Prospective law students have a personal responsibility to make informed choices about their graduate education. They should examine closely a law school’s admissions data, including GPA and LSAT scores, and stay sober about their own qualifications and preparedness for law school. They should account for a law school’s employment records and bar-passage rates. And they should research the state of the legal job market in the geographical area surrounding different law schools, paying close attention to the hiring patterns of local firms and organizations.

Not everyone goes to law school for the same reason. Some wish to study at an institution with a religious affiliation; others attend schools that consistently secure for their graduates judicial clerkships or opportunities to work at prestigious law firms. It’s important that prospective law students know exactly what they want from law school—and that they refuse to “settle” on a law school that isn’t a good fit for them.
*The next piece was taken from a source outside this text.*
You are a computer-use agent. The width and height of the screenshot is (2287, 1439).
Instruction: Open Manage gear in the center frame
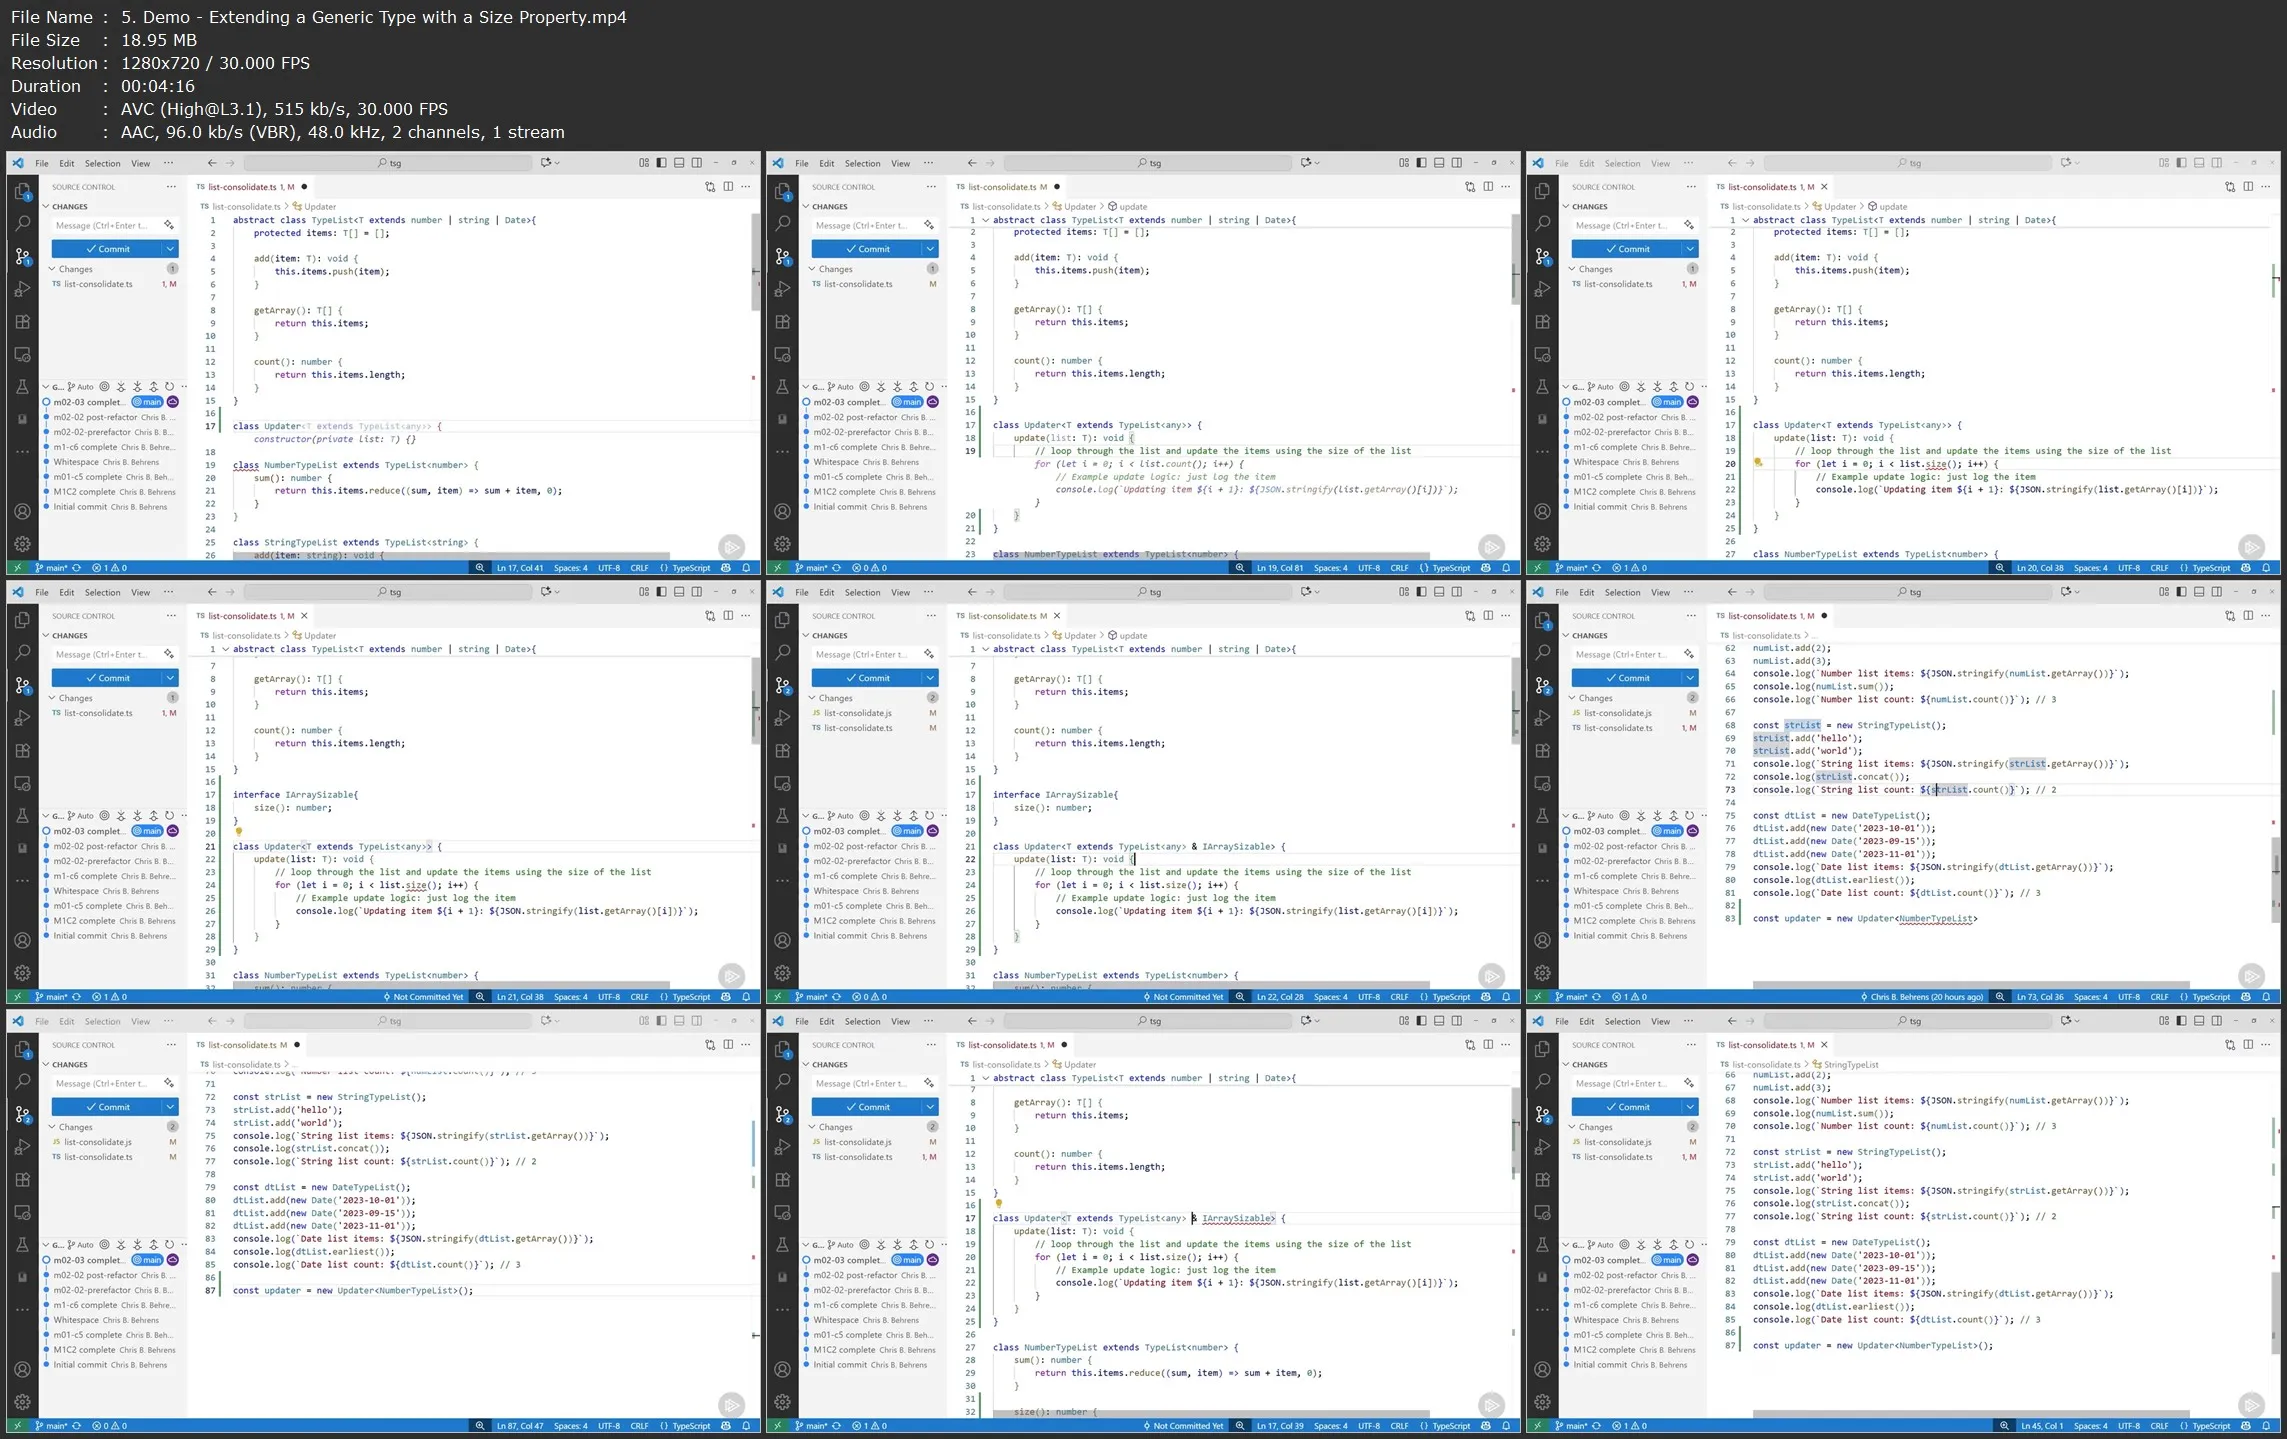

During this transitional period for legal education, law schools with a long history of recognized stability may not satisfy consumer demands as they once did. Law schools need students, and they’re recruiting them vigorously with mixed results. The days when law school was a prudent option for students who waffled about their profession or career are long gone. While law schools should be scrutinized for their marketing strategies and admissions and employment data, students, too, should be responsible for their poor decisions.

Accountability runs both ways. Law schools and prospective law students alike must equip themselves with knowledge of the legal job market—in addition to the costs and demands of legal education—and adjust their plans accordingly. Otherwise their future could be bleak.